___ Dataset content

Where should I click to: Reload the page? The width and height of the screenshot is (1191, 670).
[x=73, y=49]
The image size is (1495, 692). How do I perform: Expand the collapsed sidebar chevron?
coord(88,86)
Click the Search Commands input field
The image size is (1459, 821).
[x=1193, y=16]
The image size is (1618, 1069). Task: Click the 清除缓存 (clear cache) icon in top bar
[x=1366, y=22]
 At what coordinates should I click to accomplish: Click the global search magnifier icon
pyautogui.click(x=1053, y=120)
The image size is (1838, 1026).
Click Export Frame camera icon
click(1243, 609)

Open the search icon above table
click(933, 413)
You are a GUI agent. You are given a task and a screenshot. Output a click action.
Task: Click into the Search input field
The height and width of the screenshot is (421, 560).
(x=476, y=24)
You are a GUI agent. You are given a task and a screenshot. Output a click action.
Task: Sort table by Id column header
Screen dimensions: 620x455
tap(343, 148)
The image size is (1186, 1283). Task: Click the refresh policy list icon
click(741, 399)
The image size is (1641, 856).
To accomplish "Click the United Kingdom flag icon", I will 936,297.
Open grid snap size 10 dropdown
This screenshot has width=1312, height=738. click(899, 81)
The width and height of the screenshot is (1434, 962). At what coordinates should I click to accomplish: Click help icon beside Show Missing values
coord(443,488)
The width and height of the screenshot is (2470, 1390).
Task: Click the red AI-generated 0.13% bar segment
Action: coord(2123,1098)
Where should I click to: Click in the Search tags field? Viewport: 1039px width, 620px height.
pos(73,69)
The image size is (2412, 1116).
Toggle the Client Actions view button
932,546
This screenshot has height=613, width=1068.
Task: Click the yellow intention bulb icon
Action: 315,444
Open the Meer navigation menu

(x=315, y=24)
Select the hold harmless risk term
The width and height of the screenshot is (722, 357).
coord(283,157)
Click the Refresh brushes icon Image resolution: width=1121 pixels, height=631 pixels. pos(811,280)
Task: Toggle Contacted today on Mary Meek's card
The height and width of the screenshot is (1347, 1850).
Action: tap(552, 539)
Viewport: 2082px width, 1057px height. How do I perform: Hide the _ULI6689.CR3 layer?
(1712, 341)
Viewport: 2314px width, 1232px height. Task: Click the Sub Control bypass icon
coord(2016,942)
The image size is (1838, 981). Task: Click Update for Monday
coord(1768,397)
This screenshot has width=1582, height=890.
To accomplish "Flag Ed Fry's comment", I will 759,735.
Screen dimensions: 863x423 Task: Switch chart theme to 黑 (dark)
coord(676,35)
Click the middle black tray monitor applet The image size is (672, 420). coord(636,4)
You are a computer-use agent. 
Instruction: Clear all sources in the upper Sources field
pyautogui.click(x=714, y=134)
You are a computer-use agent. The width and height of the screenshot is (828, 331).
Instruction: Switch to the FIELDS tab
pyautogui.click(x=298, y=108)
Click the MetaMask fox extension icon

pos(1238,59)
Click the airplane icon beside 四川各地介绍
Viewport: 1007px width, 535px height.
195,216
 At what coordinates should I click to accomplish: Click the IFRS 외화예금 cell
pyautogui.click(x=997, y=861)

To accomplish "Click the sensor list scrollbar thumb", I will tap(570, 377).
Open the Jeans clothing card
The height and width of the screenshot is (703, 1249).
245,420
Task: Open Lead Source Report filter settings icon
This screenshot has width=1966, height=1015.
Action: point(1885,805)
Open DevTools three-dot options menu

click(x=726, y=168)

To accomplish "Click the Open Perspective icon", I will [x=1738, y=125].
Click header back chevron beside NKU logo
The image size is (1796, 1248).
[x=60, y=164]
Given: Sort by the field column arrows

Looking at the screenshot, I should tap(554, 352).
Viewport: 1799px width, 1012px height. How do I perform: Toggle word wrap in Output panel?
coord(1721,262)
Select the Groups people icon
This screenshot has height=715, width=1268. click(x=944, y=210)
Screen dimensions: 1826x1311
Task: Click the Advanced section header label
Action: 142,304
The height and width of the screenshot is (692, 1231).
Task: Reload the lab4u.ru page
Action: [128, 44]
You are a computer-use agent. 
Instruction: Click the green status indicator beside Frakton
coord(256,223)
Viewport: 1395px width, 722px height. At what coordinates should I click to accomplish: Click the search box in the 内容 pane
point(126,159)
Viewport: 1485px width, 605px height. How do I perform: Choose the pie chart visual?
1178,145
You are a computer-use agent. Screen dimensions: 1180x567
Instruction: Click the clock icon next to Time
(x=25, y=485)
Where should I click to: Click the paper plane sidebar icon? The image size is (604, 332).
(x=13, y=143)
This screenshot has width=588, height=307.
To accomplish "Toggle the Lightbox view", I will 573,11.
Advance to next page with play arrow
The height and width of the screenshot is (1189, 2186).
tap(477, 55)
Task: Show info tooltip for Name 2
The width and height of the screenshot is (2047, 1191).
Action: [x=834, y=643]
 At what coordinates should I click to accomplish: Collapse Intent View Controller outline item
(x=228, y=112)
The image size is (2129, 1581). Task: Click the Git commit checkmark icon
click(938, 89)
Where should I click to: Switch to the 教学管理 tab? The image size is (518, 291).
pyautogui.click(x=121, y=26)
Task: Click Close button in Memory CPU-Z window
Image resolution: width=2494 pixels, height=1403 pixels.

______

# [To do]
Review the preceding data and report every line that includes the string "computer".

# [Final answer]
You are a computer-use agent. 
You are a computer-use agent. The width and height of the screenshot is (828, 331).
You are a computer-use agent. 
You are a computer-use agent. Screen dimensions: 1180x567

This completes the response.